▶ [Exercise prompt]: Reproduce the material word for word, from the line containing "Expand Store section in results" through the end, and leave out the pictures.

[Dataset entries]
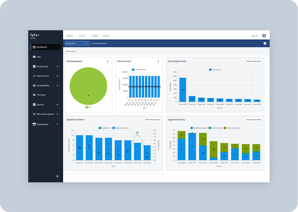298x212 pixels.
Task: Click the help icon in blue bar
Action: click(x=265, y=43)
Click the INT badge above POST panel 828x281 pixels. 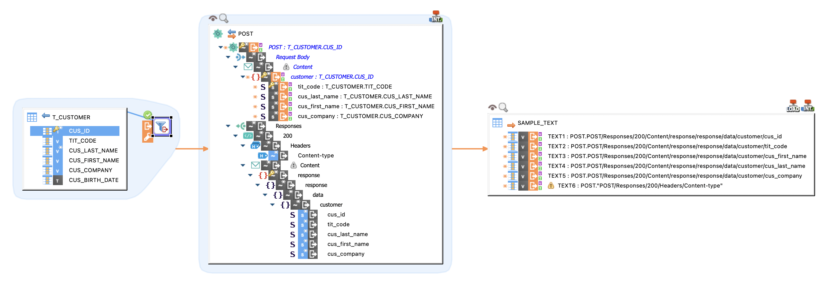pyautogui.click(x=436, y=17)
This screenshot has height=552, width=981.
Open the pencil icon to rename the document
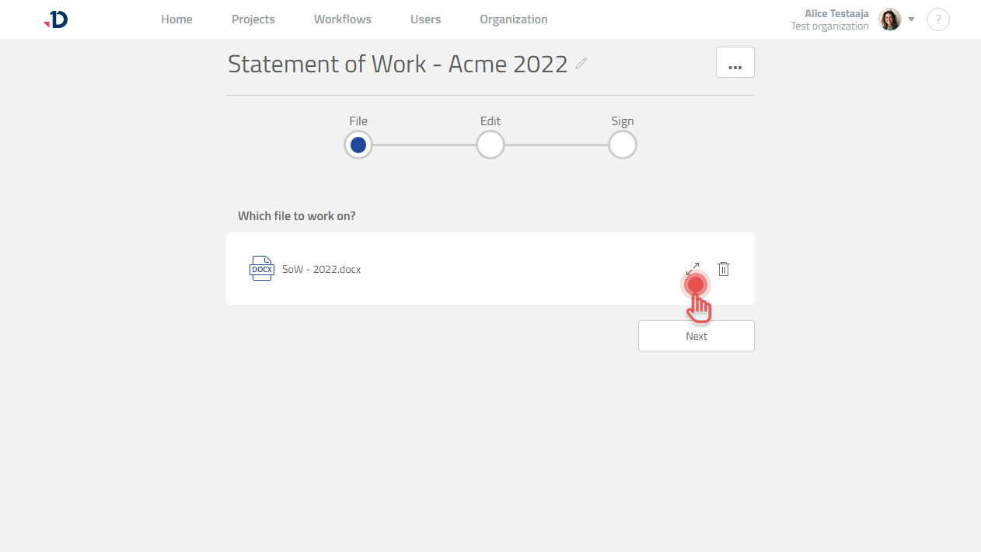pos(581,65)
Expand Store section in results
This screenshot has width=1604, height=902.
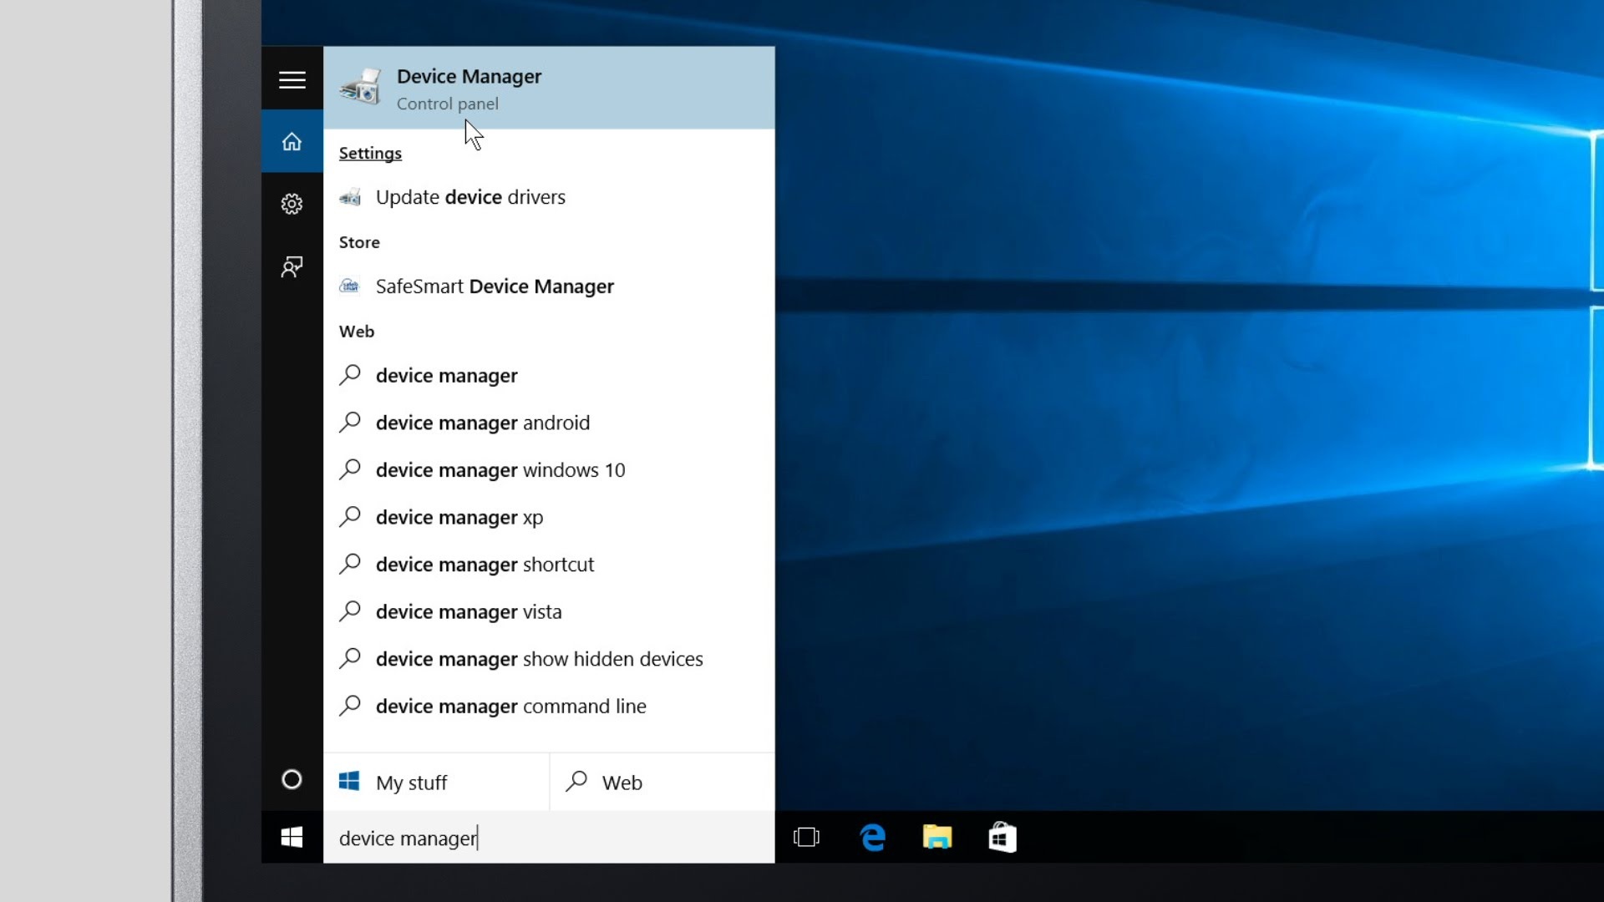coord(358,241)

▶ [Completed task]:
Expand Store section in results
This screenshot has width=1604, height=902.
coord(358,241)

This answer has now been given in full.